In that event, regulation 107B(2) requires the taxable person to calculate and account for the difference.

A difference is substantial if it exceeds £50,000 or 50% of the input tax falling to be apportioned under regulation 101(2(d) but is not less than £25,000 (regulation 107C).

Under the permission contained in Article 173.2 of the Principal VAT Directive, regulation 102 permits HMRC to approve or direct the use of a “special method” for deduction of residual input. However, that approval or direction is subject to a system of notices which can be given, disputing the accuracy of deduction based on that special method. These are known as “special method override notices” or “SMONs”. HMRC can serve a SMON on the taxable person if they are satisfied that the overall result of the special method is an over-deduction of input tax (see regulation 102(11) and (12) of the VAT Regulations). In addition, HMRC can serve a SMON on the taxable person if they consider the special method “does not fairly and reasonably represent” the extent to which residual input tax is used or to be used in making taxable supplies (regulation 102A(1)), requiring the taxable person to account for the difference between the attribution made in a given accounting period, and an “attribution which represents the extent to which the goods or services are used by him or are to be used by him in making taxable supplies” (regulation 102B(1)). Regulation 102C permits the taxable person to serve a SMON on HMRC, if that taxable person is using a special method which does not fairly and reasonably represent the extent of taxable use.

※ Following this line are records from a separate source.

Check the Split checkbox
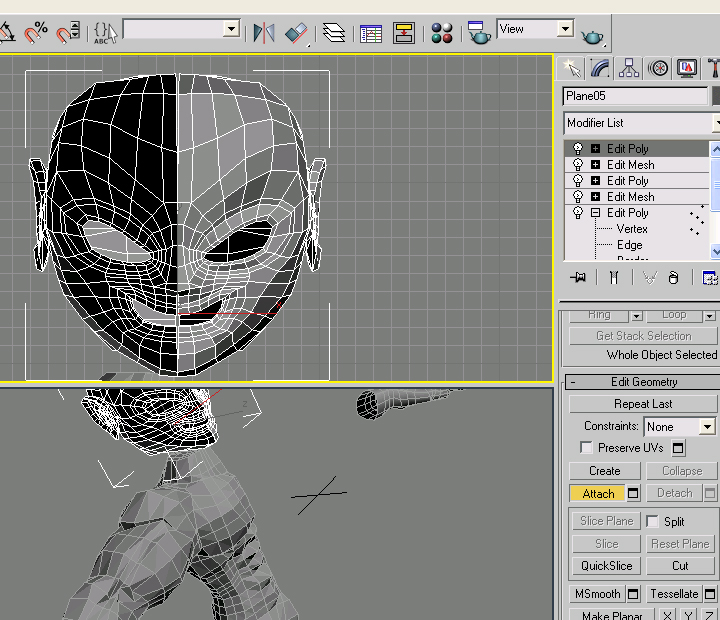This screenshot has width=720, height=620. pyautogui.click(x=652, y=521)
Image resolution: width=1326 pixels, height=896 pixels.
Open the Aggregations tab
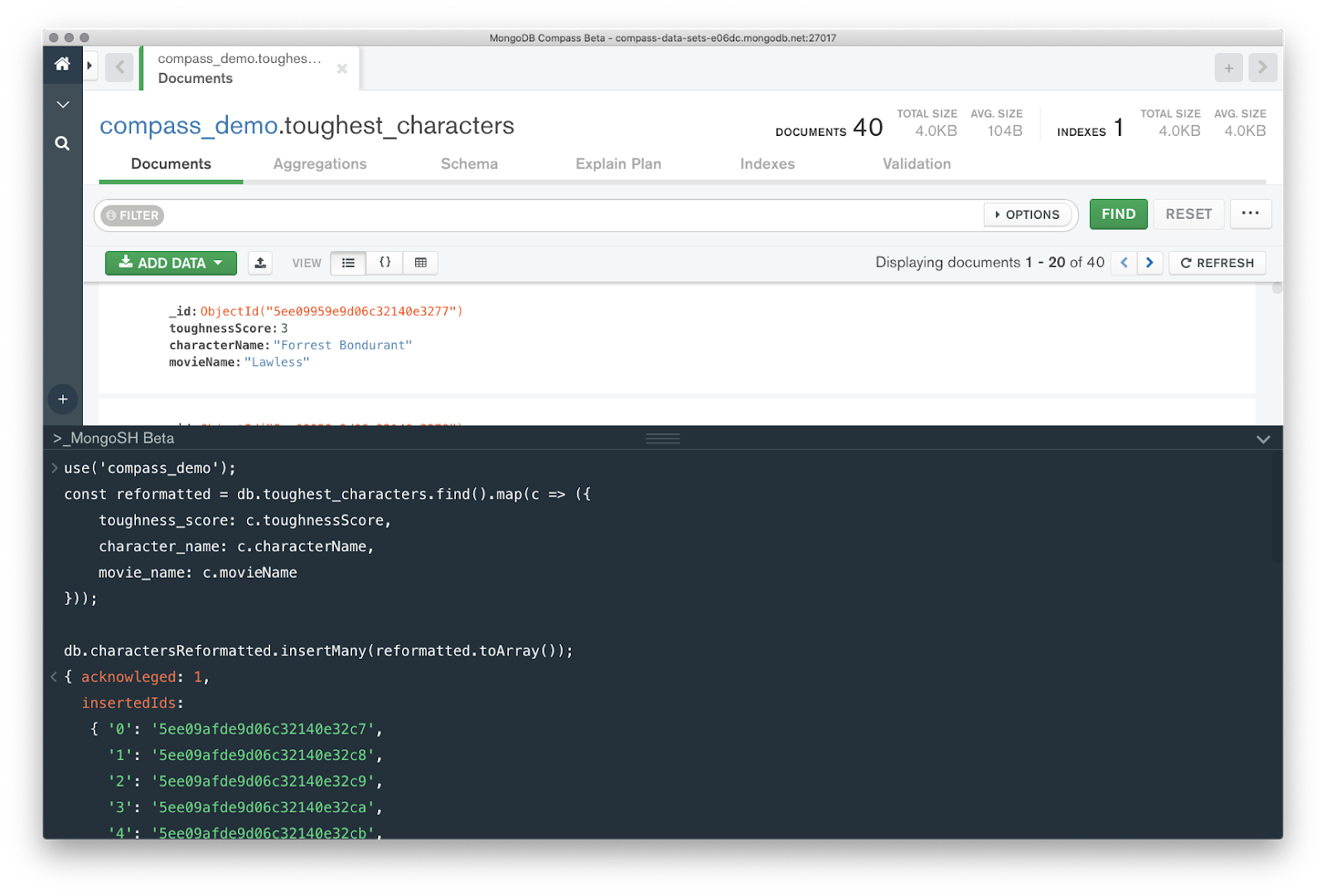click(x=320, y=164)
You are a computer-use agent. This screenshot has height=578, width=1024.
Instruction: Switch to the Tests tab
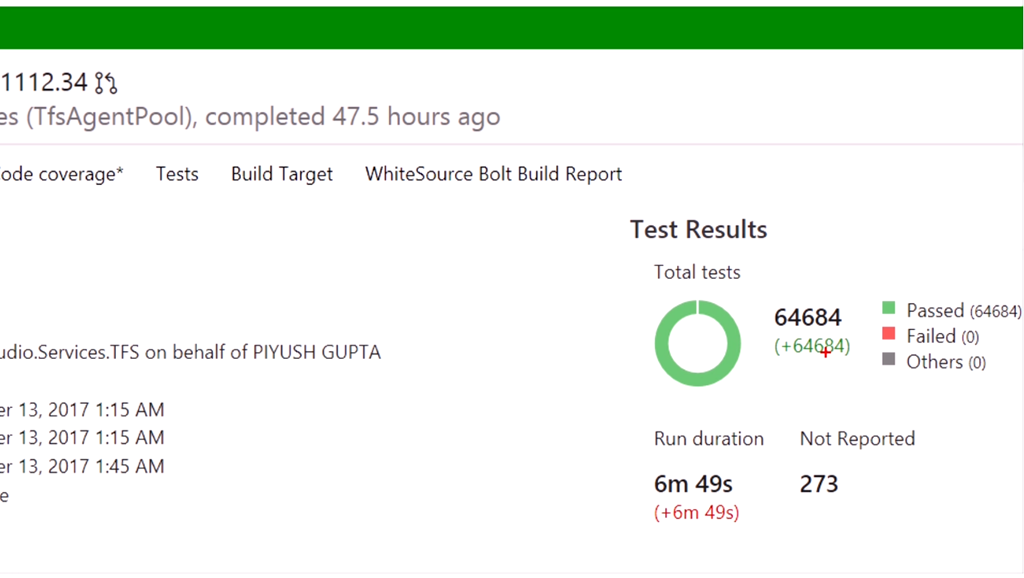(x=177, y=174)
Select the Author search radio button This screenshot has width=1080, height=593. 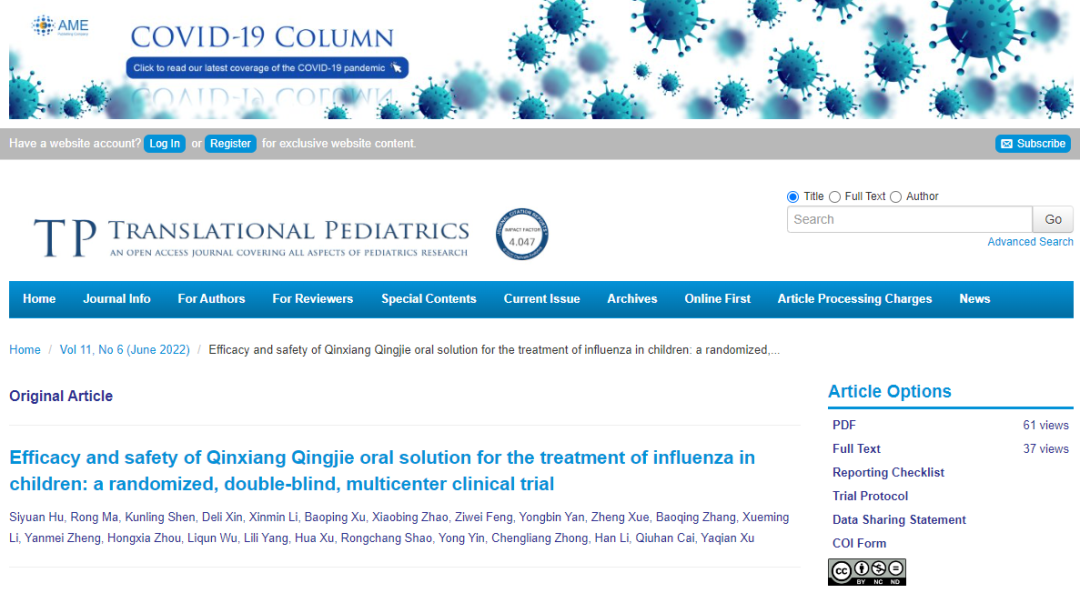coord(896,197)
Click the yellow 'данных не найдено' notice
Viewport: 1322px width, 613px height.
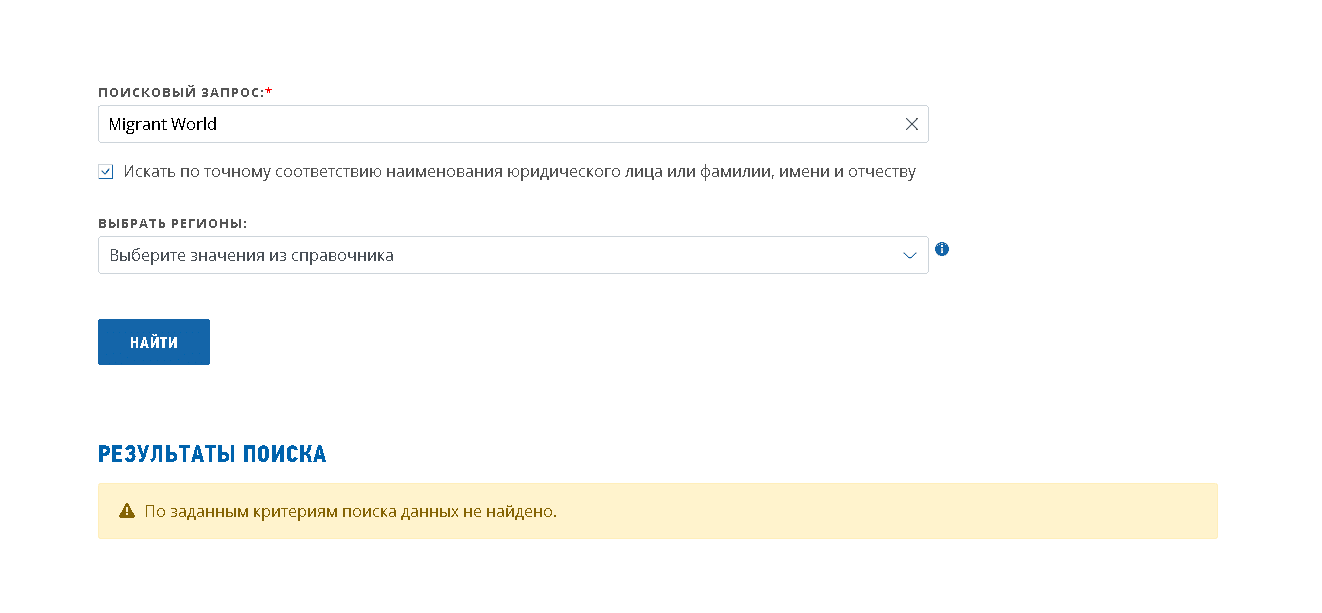(x=659, y=510)
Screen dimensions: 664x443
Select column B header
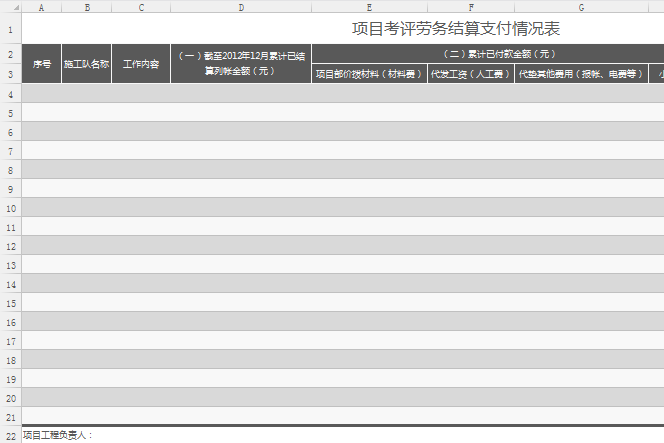pos(87,6)
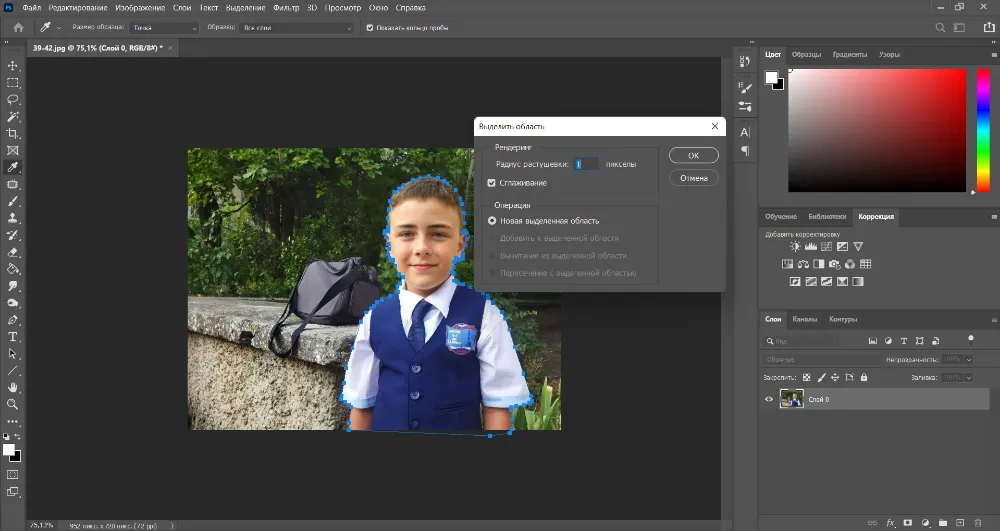Screen dimensions: 1000x531
Task: Open the Образец dropdown showing Все слои
Action: (x=297, y=28)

The subsidiary issue depends on the construction and application of Article 5 of the Value Added Tax (Input Tax) Order 1992, SI 1992/3222 (“Input Tax Order”). That article is presaged in Article 176 of the Principal VAT Directive, but Mr Donmall very properly does not rely on the Directive in his arguments on the Input Tax Order, noting that there is some ambiguity about the extent of implementation of Article 176 so that, on one view, the Input Tax Order remains a provision of domestic law only. Article 5 of the Input Tax Order imposes a restriction on input VAT used for business entertainment, in the following terms:

Tax charged on any goods or services supplied to a taxable person, or on any goods acquired by a taxable person, or on any goods imported by a taxable person, is to be excluded from any credit under [section 25] of the Act, where the goods or services in question are used or to be used by the taxable person for the purposes of business entertainment [unless the entertainment is provided for an overseas customer of the taxable person and is of a kind and on a scale which is reasonable, having regard to all the circumstances].

For the purposes of this article, “business entertainment” means entertainment including hospitality of any kind provided by a taxable person in connection with a business carried on by him, but does not include the provision of any such entertainment for either or both-

employees of the taxable person;

if the taxable person is a body corporate, its directors or persons otherwise engaged in its management,

unless the provision of entertainment for persons such as are mentioned in sub-paragraph (a) and (b) above is incidental to its provision for others.”